Calmer Philippine volcano still a threat: government expert
LEGASPI-- The Philippines' Mayon volcano may be showing less visible signs of unrest but this could be a deceptive calm before a deadly eruption, the chief government volcanologist said on Sunday.
"Do not become complacent. The people only see what is coming out of the crater and that is often cloud covered. It is not just the observed phenomenon that matters. We also look at the quakes, the gas emitted and the swelling of the volcano," said chief volcanologist Renato Solidum.
"We are telling the people, 'do not just count the number of quakes or what you see from the crater.' It may look calm but it is not calm. It can still explode," he warned in a radio broadcast.

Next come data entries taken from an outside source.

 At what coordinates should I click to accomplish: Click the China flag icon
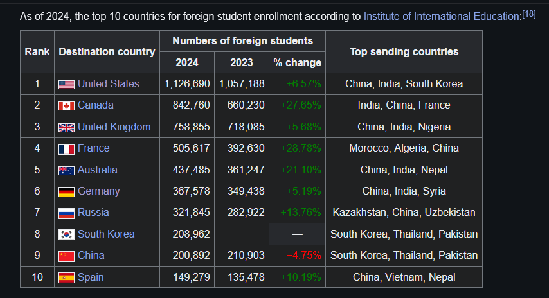click(x=66, y=256)

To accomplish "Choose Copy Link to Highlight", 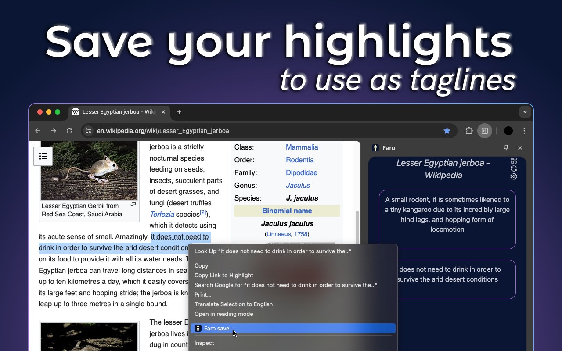I will tap(224, 275).
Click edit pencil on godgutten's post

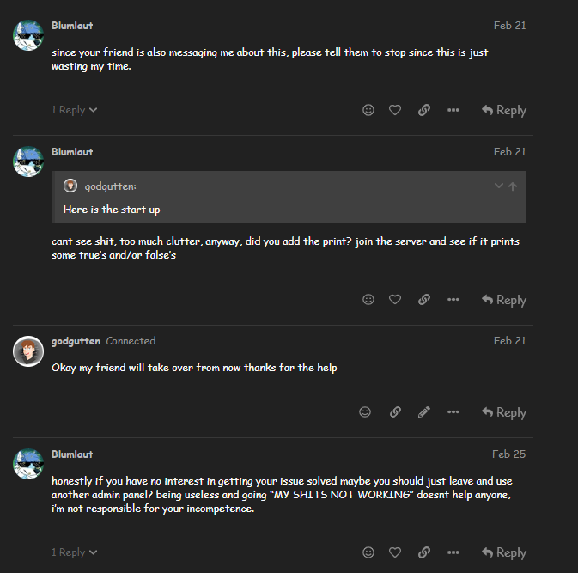click(x=423, y=412)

"You might think it is taking a break but the volcano is still swelling," he said after the restive volcano emitted fewer ash emissions on Sunday than in previous days.
He said that while the amount of lava trickling out of the volcano had fallen, the magma inside Mayon was still rising, possibly indicating that the volcano was clogged.
Mayon, the Philippines' most active volcano, located about 330 kilometres (200 miles) southeast of Manila, increased its activity earlier this month, prompting the government to put it under alert level four -- meaning that an explosive eruption could happen any day now.
Residents living in an eight-kilometre danger zone around Mayon have been evacuated despite some refusing to leave their farms.
More than 47,500 people have been taken to 29 evacuation centres to protect them from a possible eruption although some people are known to defy army security, sneaking out to periodically return home for supplies.
"Soldiers are continuously intensifying checkpoint operations and security patrols within the danger zones," said army spokesman Captain Razaleigh Bansawan.
Solidum warned that the volcano could stay active for as long as two months, similar to its last eruption in 2006 when it simmered for months, dumping tonnes of ash on its slopes.
No one was killed by the eruption itself but in December of that year a passing typhoon dislodged the ash from Mayon's slopes, turning it into a fast-moving mudflow that covered villages and killed about a thousand people.
The 2,460-metre (8,070-foot) volcano, which is famed for its near-perfect cone, has erupted 48 times in recorded history. In 1814, more than 1,200 people were killed as lava buried the town of Cagsawa.